Perhaps a Peirce-like convergence towards a scientific consensus is possible; I’m not sure. The EMF examples may at first seem to suggest this: Even though the facts after a 30-year, comprehensive cohort study would still be uncertain, one suspects that the statistical “error bars” around the parameters identified would be narrower than those associated with more limited studies. Could additional studies keep narrowing this variance indefinitely? … But then, what if a change of analytical paradigm intervenes? (Perhaps it is not average or accumulated dose that matters, after all, in the effect on health—but only the peaks and duration of transient EMF bursts. The dosimeters used for 30 years may simply not have recorded these bursts.) All this could disrupt the tidy appearance of convergence.
This post does not venture into claims about what final progress is possible. Its emphasis is that any fact-finding enterprise occurs within a specific argument—or inquiry-based context. Some facts will be examined quite closely, and made to give a good account for themselves. Other facts—or constructs or assumptions or whatever one chooses to call them—will be drawn from a common pool of accepted starting points. Either there’s no need, or no time, to argue about them just now.
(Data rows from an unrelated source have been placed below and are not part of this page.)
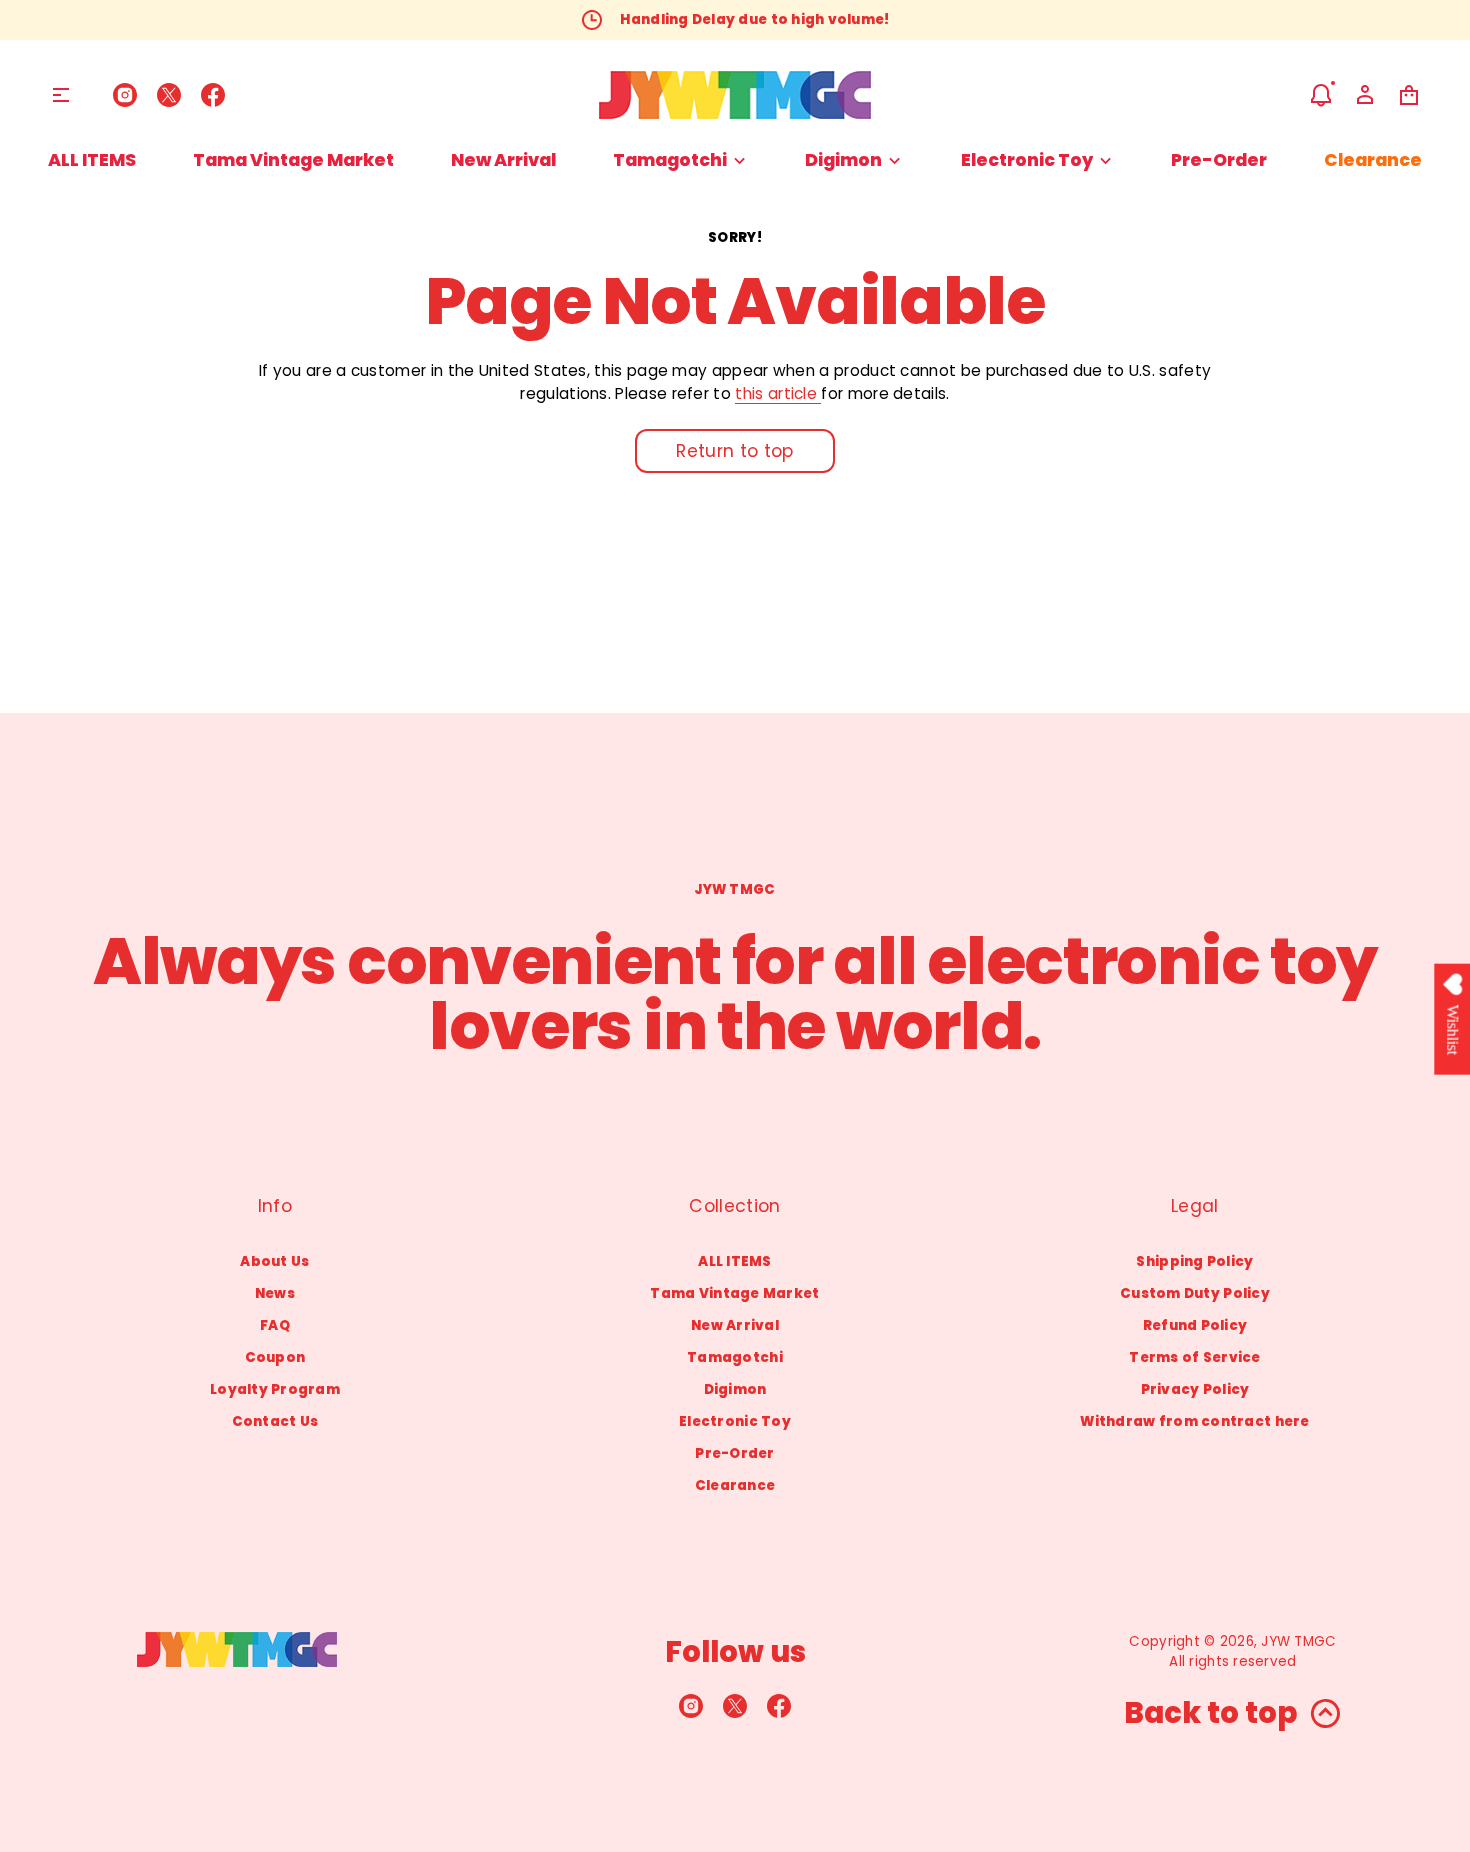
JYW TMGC (1298, 1641)
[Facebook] (213, 95)
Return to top (735, 451)
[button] (1321, 95)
If, in the course of a debate (whether a public debate, or an internal, dialectic analysis) these assumptions are questioned, then the need-to-know focus has shifted, and the fact-gathering must be renewed.
This post also sidesteps many traditional questions of epistemology. Fact-finding, as mentioned, occurs in a context of already held beliefs or knowledge. There’s plenty of scope for the usual debates about what exactly constitutes, or justifies one’s belief systems. This post is neutral on the subject. So long as the matters are believed—or less strongly, so long as no one is presently questioning the beliefs—fresh inquiries into new facts can begin.
At any rate, that’s the facts as I see ‘em.